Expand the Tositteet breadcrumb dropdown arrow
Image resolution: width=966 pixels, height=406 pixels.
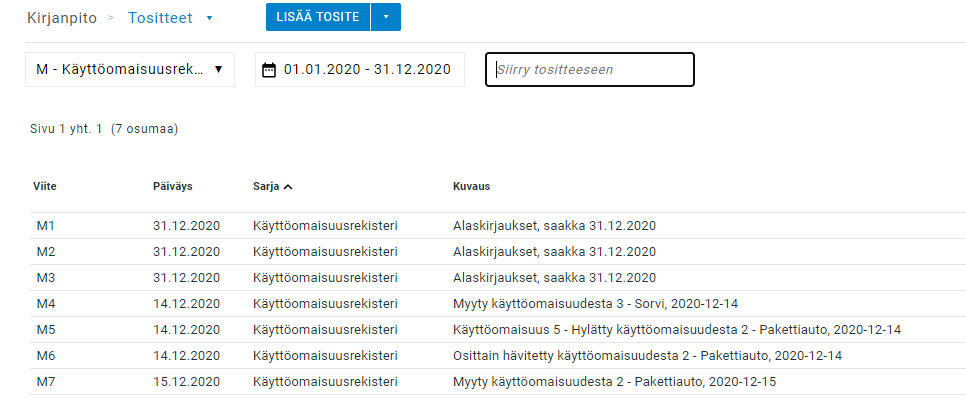pos(209,18)
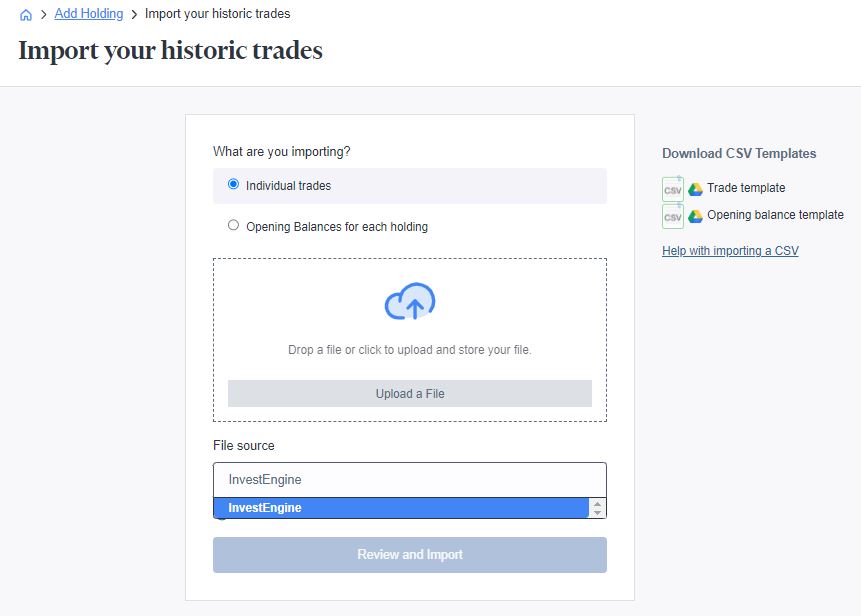Select Opening Balances for each holding option

pyautogui.click(x=232, y=226)
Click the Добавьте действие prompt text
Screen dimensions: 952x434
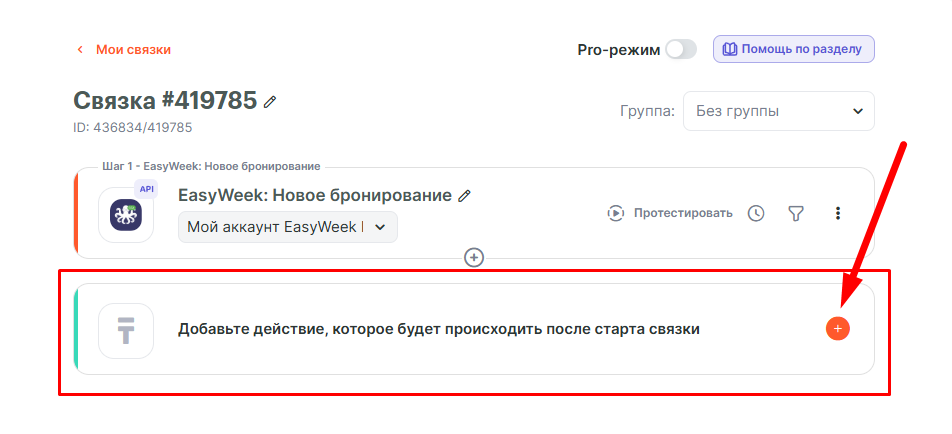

• • • • •

Task brief: Render the lines above as a JSON list of strings, one string per line, skipping blank lines and leaving the pictures out.

Expected output:
[
  "Expand the Tositteet breadcrumb dropdown arrow",
  "Image resolution: width=966 pixels, height=406 pixels.",
  "pos(209,18)",
  "Select Opening Balances for each holding option",
  "pyautogui.click(x=232, y=226)",
  "Click the Добавьте действие prompt text",
  "Screen dimensions: 952x434"
]